The following message was left on the DigBoston voicemail at 12:04 am on Memorial Day morning:
Hi, I’m calling from a Back Bay restaurant. Um, tonight we had a gentleman with a handful of your magazines come in and try to speak with our customers. Didn’t ask for any money, he just dropped off the magazines. I would just like to ask you guys to report to your employees: Do not come in after hours! We close at 9:30 and he came in at a quarter to midnight. Do not do that. It was not well-received by our clientele or management, and it’s very disrespectful. Thank you.
It’s painful to imagine the absolute horror faced by these people, clientele and management alike, still we must do our best if there is to be any sense of sanity restored to the downtown area. Just for a second, let’s pretend that we’ve been partying in Back Bay all day, nonstop from brunch and bloody marys through last call. Nothing but beautiful faces, with finance studs and incredibly chic women living it up. But right before your perfect evening comes to a close, one of Boston’s far less fortunate residents slips into the bar where you’re enjoying a last cocktail—and tries to get you to read. And it’s an alternative newspaper! The inhumanity!!!

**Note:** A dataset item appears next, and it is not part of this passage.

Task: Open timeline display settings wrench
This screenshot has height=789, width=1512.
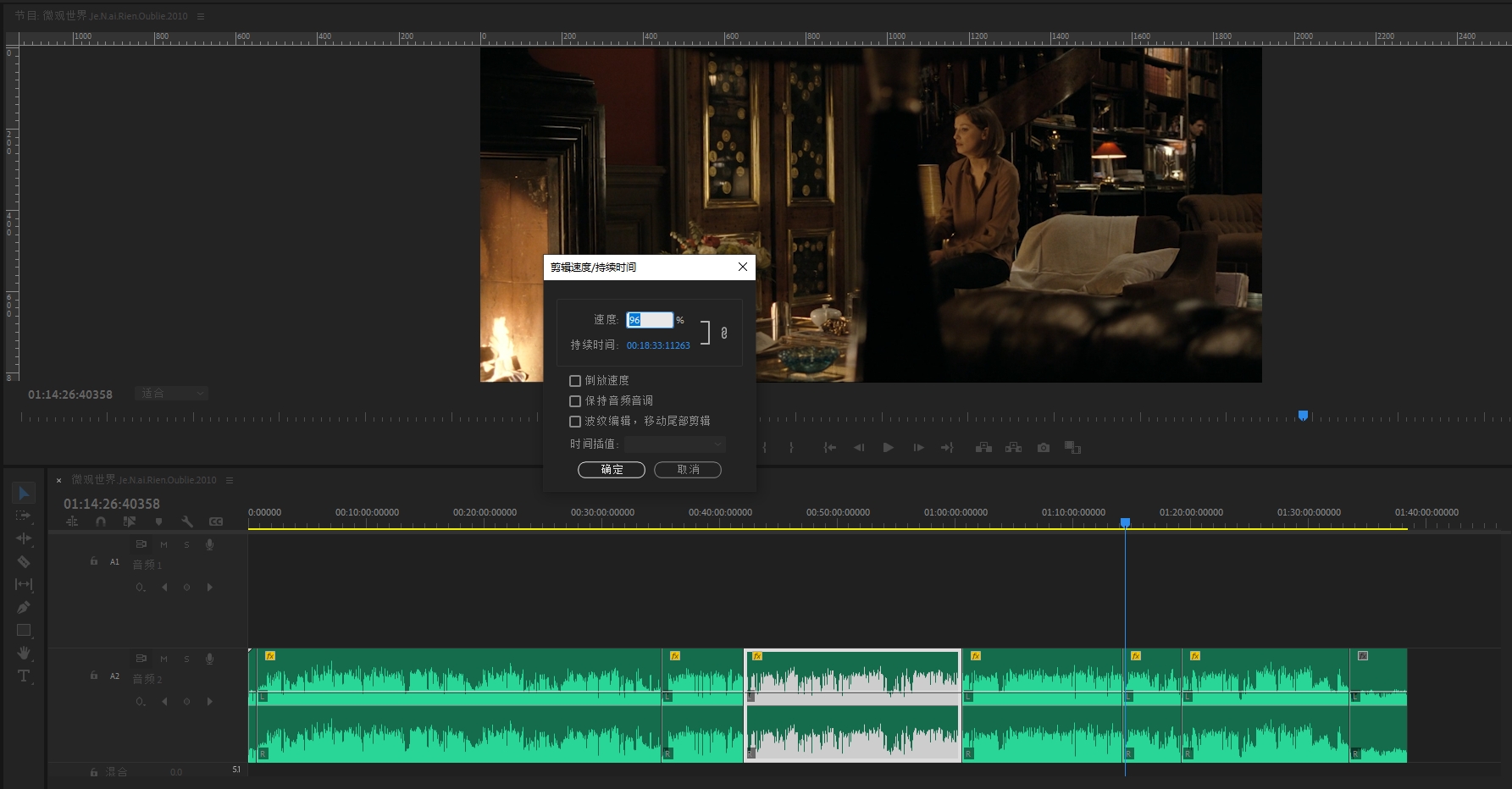Action: [x=187, y=521]
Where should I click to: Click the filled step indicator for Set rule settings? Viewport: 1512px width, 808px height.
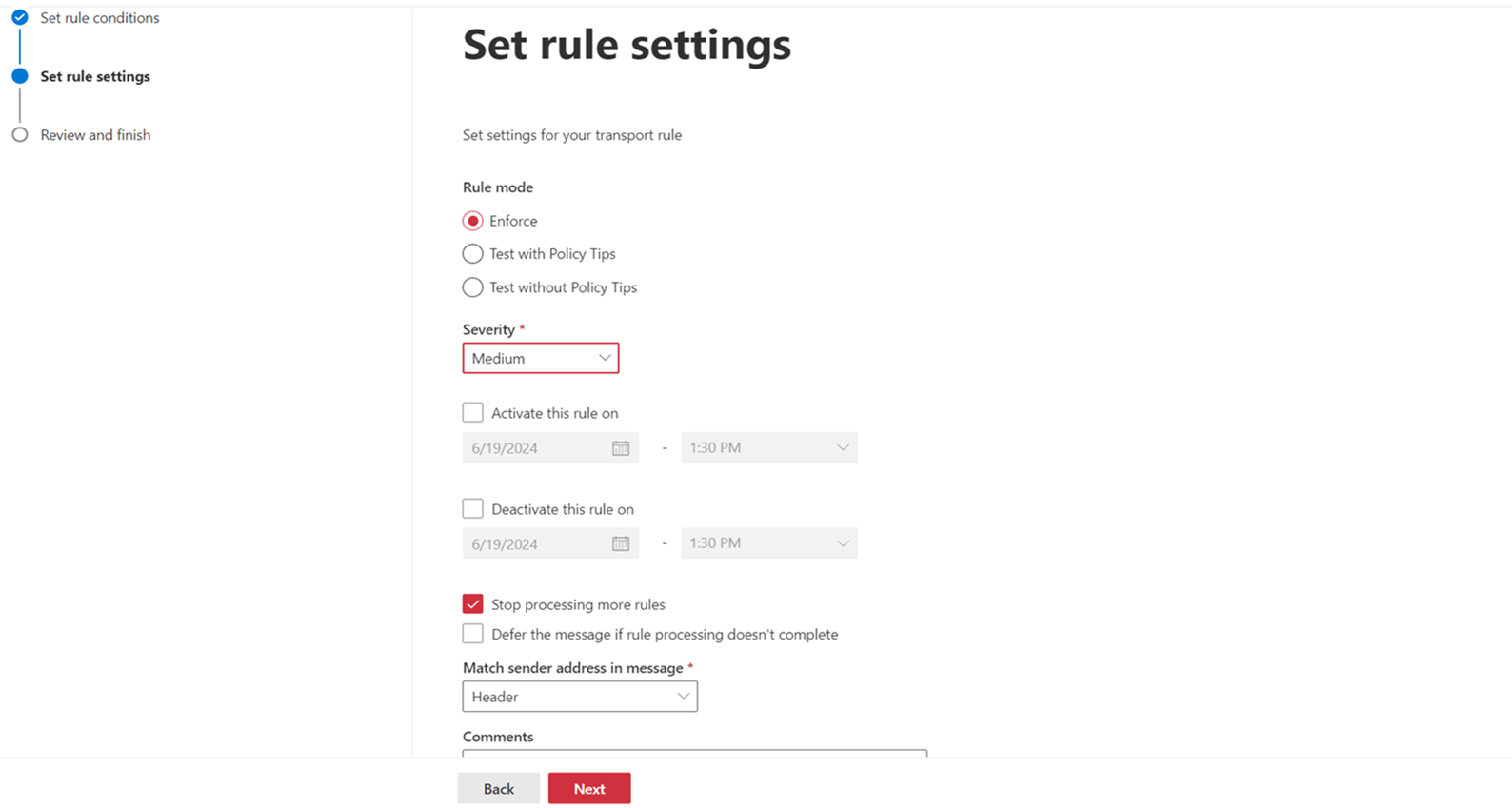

Since the dick who left the voicemail didn’t answer his cell when I rang him back, I’m left to assume what happened is that late last Sunday night, one of the many homeless people who reside in Back Bay grabbed a handful of DigBoston issues from a street box. For whatever reason, perhaps hoping that someone who was lucky enough to be inside a restaurant might give them some spare change in exchange for a copy, they then walked into a place where heads were still up drinking. It wouldn’t be the first time.
I don’t want to overthink this too much, but it’s pretty odd that the complainant and their colleagues really thought we were distributing our paper in that way at that hour. Or not, considering their apparent disdain for this outlet and lack of knowledge about media in general.
Worst of all though, since they didn’t say where they were calling from, we may never know which shameful and elitist inevitable Yelp casualty frowns at the mere sight of a Dig after dark.